>> BEGIN Passage given

Among the more intelligent children, a suspicion begins to arise that moral rules are a form of psychological control, rather than universal absolutes that everyone must follow. When children begin to read the news and discover that those in power regularly get away with atrocities a thousand times worse than anything any child could imagine, this suspicion expands exponentially.

The pursuit of truth and the advocacy of truly universal moral rules quickly become a dangerous occupation when pseudo-philosophy is used as a weapon to subjugate society to the whims of the powerful. If your response to the question, “What is truth?” is not, “What your elders tell you,” then you may soon find your elders can rapidly turn on you.

When societies are growing and expanding, at least it’s a highly profitable subjugation to submit to the dictates of one’s elders. Obey social norms, get a good job, raise a family, save for your retirement, live well. However, when societies begin to contract and fail, elders rapidly lose the power of economic bribery necessary to control the youth.

>> END Passage given
>> BEGIN Collected material

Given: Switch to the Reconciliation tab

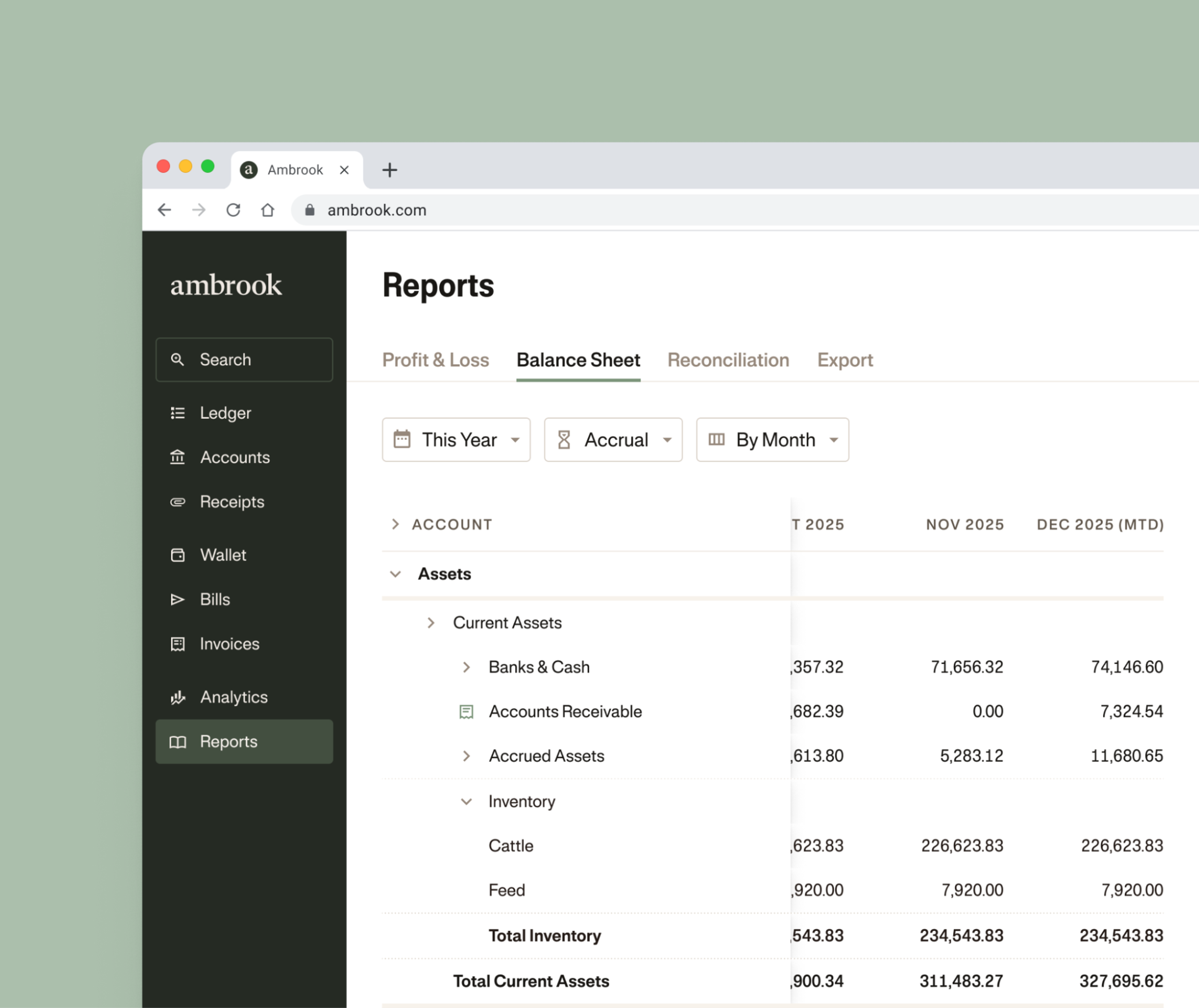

>> END Collected material

> **Short exercise A**: In the passage on moral rules and elders, what do elders lose when societies begin to contract and fail?
> **Short exercise B**: Summarize the passage on moral rules and elders in two sentences.
> **Short exercise C**: Resume the passage on moral rules and elders from its final sentence.
The listing was taken from a different source than the passage on moral rules and elders.

> **Exercise answer A**: They lose the power of economic bribery necessary to control the youth.

> **Exercise answer B**: Intelligent children begin to suspect that moral rules are a form of psychological control rather than universal absolutes, and this suspicion grows when they learn that those in power regularly get away with atrocities. Pursuing truth becomes dangerous when pseudo-philosophy serves the powerful, and although obeying one's elders is profitable while societies expand, elders lose the economic bribery needed to control the youth once societies contract and fail.

> **Exercise answer C**:
The young graduate under a mountain of student debt and face dim or non-existent job prospects. They realize that criminal bankers get debt forgiveness, but young people cannot discharge their student debt even through bankruptcy. Then the young can no longer be bribed and social norms begin to fall apart. Seldom do a criminal enterprise or a pirate captain face mutiny when the gold is flowing in. Cold fingers close on hilts when victim ships are scarce.

To wipe away all these complications, all these confusions, all these manipulations from our mental maps of the world and its inhabitants requires an act of philosophy. It requires that we truly start from a blank page, with the innocence and ignorance of an infant, assuming that nothing is true, but that truth is possible. We must wilfully forget all we have learned – and especially all we have been taught – and view our existing histories, cultures, societies and beliefs as mere tangled rubble and undergrowth that need to be cleared away completely before we can start digging the foundations of a true and permanent home.

When you are walking and someone gives you bad directions, sending you in the wrong direction for hours, you get angry when you realize you’ve been misled. You did not start lost – you were made lost.

 

So it is with truth.

Bad ideas often lead to bad actions – and bad actions create the need for compounding lies to cover them up. Without philosophy, power and the resulting entropy reign supreme in the human mind and heart, and cultures continually fall away from reason, virtue and happiness.

 

Philosophy and Conformity

When we are children, rules continually come flying at us like a swarm of locusts, seemingly without end. We do not need philosophy in order to conform to the expectations of others – particularly if they hold power over us; that comes naturally. If virtue is obedience, our path to goodness is simple – find the authority figure with the most power to harm or reward us, and then merely conform to whatever that authority figure desires.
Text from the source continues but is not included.